An Exclusive Industry Analysis by Skyline Exhibits and Marketech



Skyline

Marketech 360


Skyline Exhibits

3355 Discovery Rd.
St. Paul, MN • 55121
Phone: 1-800-328-2725
www.skyline.com

Marketech, Inc.
19 Powder Hill Way
Westboro, MA 01581
Phone: 508-836-2633
www.marketech360.com


Trade Show Attendance growth, although slower, is still growing Since 2002, the trade show and event industry has enjoyed positive growth, driven by strong corporate profits, convention center expansion, low airfares, healthy corporate travel budgets, the need for training and education, istorically low interest rates, and the continued embrace of event marketing to reach buyers (Tradeshow Week – Executive Outlook 2007). However, 2007 ended with relatively flat growth +1.6%), and 2008 has become a year of uncertainty and questioning of what will happen next.

Many of us in the exhibiting industry are faced with no growth budgets, but, even worse, funding has been withdrawn to protect our organization's bottom line or for other seemingly more effective marketing communications. Our managers and owners are concerned with the economic impact of the fall's election: Will a change in administration mean a change in the business climate? But, the biggest issue for us as exhibit professionals is what to say or do when your management says, “Let's get out of trade shows” or “Let's reduce our budgets” or “Let's reduce our participation in trade events.”
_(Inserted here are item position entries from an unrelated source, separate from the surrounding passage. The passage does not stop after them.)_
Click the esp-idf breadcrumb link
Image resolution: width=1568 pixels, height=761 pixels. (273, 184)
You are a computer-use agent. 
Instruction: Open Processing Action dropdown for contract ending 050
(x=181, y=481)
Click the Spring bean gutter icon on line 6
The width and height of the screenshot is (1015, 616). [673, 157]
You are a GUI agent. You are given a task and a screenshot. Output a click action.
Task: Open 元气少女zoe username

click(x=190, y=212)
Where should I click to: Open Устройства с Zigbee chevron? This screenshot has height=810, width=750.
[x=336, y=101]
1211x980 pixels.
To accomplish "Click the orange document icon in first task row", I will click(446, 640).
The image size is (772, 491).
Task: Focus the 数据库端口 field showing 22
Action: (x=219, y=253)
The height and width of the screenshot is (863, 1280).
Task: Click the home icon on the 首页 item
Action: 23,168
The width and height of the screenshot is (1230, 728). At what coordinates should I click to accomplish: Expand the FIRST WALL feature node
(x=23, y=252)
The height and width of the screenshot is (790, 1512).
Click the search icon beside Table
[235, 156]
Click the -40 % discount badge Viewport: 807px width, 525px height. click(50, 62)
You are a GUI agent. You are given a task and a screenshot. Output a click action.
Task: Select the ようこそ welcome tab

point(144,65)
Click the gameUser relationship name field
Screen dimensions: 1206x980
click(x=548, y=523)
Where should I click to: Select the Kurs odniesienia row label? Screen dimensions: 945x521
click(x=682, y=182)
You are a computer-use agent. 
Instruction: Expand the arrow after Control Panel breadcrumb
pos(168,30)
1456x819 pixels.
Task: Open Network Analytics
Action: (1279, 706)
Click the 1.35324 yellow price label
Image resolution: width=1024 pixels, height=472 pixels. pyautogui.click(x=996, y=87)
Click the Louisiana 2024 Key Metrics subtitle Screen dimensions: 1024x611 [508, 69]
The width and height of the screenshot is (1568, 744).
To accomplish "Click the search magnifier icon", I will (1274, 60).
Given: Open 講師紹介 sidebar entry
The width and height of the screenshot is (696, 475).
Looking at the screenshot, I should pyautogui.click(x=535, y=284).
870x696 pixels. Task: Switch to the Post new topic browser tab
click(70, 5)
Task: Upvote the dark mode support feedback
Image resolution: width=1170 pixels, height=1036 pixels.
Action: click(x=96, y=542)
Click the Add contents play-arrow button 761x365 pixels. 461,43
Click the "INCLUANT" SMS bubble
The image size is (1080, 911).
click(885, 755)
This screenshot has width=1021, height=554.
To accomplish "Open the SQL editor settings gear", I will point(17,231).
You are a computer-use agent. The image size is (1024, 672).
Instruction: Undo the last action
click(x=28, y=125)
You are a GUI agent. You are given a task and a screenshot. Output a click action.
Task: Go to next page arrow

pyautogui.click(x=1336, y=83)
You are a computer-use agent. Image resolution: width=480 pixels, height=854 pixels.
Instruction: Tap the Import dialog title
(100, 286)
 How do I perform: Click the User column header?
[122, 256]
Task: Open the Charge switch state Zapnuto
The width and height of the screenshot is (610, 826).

Your reply is and should be that trade shows are alive and well and we need to continue our participation. Why? Over the past few years all four indicators of growth – number of shows, attendees, exhibitors, and net square footage sold were growing annually at 3-4%. Veronis, Schuler, Stevenson forecasted growth of 5.8% over the next three years. Today we are seeing growth at about 1%. All indications are that the economy is in distress, but economic slowdown is not affecting trade show growth as much as “time poverty.” Attendees are going to fewer shows and sending fewer, but more qualified people to each show.

Although the growth statistics are softening, trade shows and events still fill a need.Exhibitors want the medium and quality attendees are coming to the shows. The total number of attendees may be declining, but high quality audiences are still available to exhibitors. When trade shows are considered objectively, you really want 10 qualified visitors versus 100 potentially qualifiable visitors. Wouldn't you want to spend more time with qualified visitors than a little time with more qualifiable attendees? So, it's not necessarily bad that the attendance is down. According to CEIR, 79% of attendees will be new contacts for your company and not seen by your organization face-to-face in the past 12 months, which means opportunities for new leads for sales.

Trade shows and events are the only way you can get face-to-face with prospects and customers other than a direct sales call. You can accomplish more in a day visiting with show attendees than you can in a month of calls in the field.